Launch UAFC programme in Cameroon
On the 25th of November the UAFC project in Cameroon has been launched during the official opening of the Cameroonian week against AIDS. Around thousand young people enjoyed performances of famous Cameroonian musicians and speeches were given by the Mayor of Yaoundé II, the director of ACMS, the coordinator UAFC Joint Programme, the Minister of Women’s and Family Affairs and the Minister of Health. The Minister of Health called young women between fifteen and thirty years to use the female condom. He argued that especially young women can play an important role towards a HIV free Cameroon.
Highlight of the launch was the presentation of a about female condoms in Cameroon. A collective of famous African musicians – among which Manu Dibango – promote the use of the female condom in a very swinging way.

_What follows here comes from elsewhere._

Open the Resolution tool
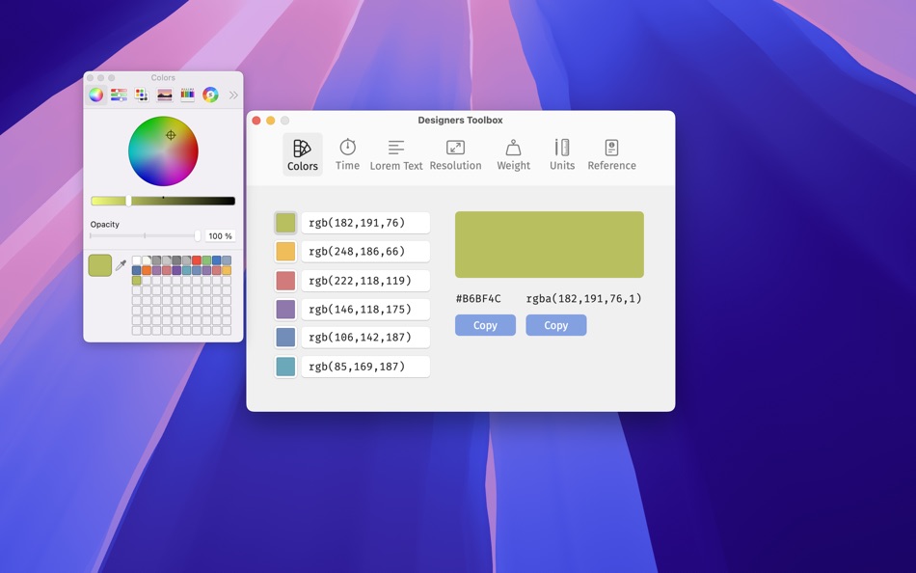The width and height of the screenshot is (916, 573). (x=455, y=152)
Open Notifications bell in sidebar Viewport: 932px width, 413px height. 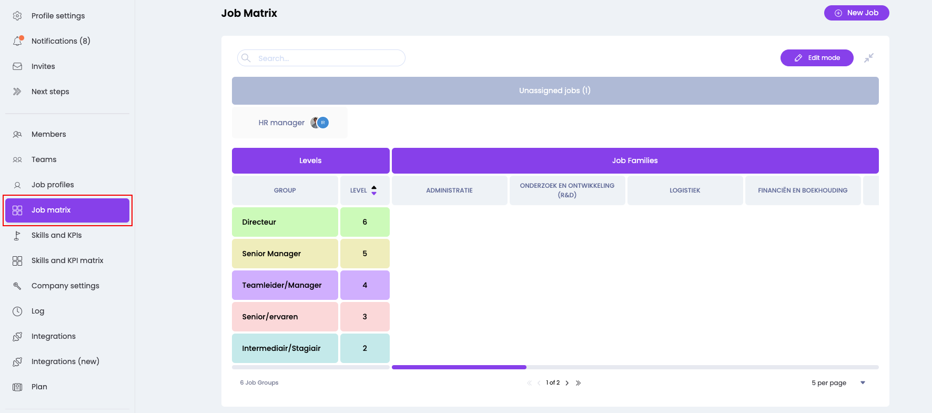tap(18, 41)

In the forthcoming period the clip together with other promotion materials can be seen on the television in Cameroon to attract public attention for the female condom and the UAFC project.
In the past months hundreds of educators have been trained in the different regions of Cameroon where the female condom will be introduced. Furthermore the supply and distribution system is organised to guarantee availability of the female condom in different selling points such as pharmacies, small grocery stores and hair dressers.
Repacking and testing
After arrival in Cameroon the female condoms are repacked in the warehouse of ACMS in Yaoundé.
Samples of the female condoms will then be tested in LANACOME – the Cameroonian laboratory for testing the quality of medicines. Within the framework of the UAFC project a test laboratory for female condoms is under instalment. This facilitates the Cameroonian government to react fast on developments in the market for new female condoms. If new products appear on the market the quality can be tested in Cameroon and this makes the country less dependent on the long quality procedures of international agencies.
From the warehouse the female condoms are distributed in manageable boxes to the hundreds of distribution and selling point.
To monitor the distribution and education system a support structure has been put in place. In every Cameroonian region where the UAFC program is active there are so-called supervising organisations, which supervise and coach community based organisations (CBOs). The CBOs on their turn supervise and coach hair saloons which play an important role in the education and information system.
Supervising and coaching
The Development Promotion Space (Depro-Space) is such a supervising organisation for UAFC based in Yaoundé II. Depro Space-targets at health promotion and poverty affiliation of the rural population and especially of youngsters.
According to Michel Martial Yene, director of Depro-Space, the female condom contributes directly to the goals of the organisation. Health and poverty issues are related to HIV and STI prevention and family planning. Therefore he and his colleagues decided to play an active role in the UAFC project. Depro-Space does not only supervise the CBOs, but also plays itself an active role in the education targeting women and men in the neighbourhood. Michel Marchial Yene says about the education: ‘Of course we have to create a good atmosphere for communication about the female condom. It is not a banana or so, it is a very specific product. We have experience in discussing sensitive issues like aids and we also introduce the female condom when we speak about aids and family planning. Of course we also speak about the male condom and we support people to choose the type of condom that they prefer the most’.
Santo Domingo is a community based health centre located in Yaoundé II. The health centre provides primary health care and services for family planning. As in other CBOs 12 educators are trained within Santo Domingo to speak about the female condoms. Every Monday in the afternoon Santo Domingo organises education sessions to discuss the female condom. Fulbert Kenfack Tiofack, director of Santo Domingo says that the people are curious about the female condom. ‘At first people often think that the female condom is a complex tool, but when you explain it properly, they understand how to use it and like to try it.’
Hair saloons play an important role in the education and sale of female condom. Mireille Njapndounke and Rose Marie Eteme work in a hair saloon in Yaoundé II. They both successfully finished a training as female condom educator and received a certificate for that. In the saloon they actively promote the use of the female condom and provide detailed information about the use to their clients. During the communication about the condom, sex and men humour and laughter is combined with intimate talk about sexuality and relations.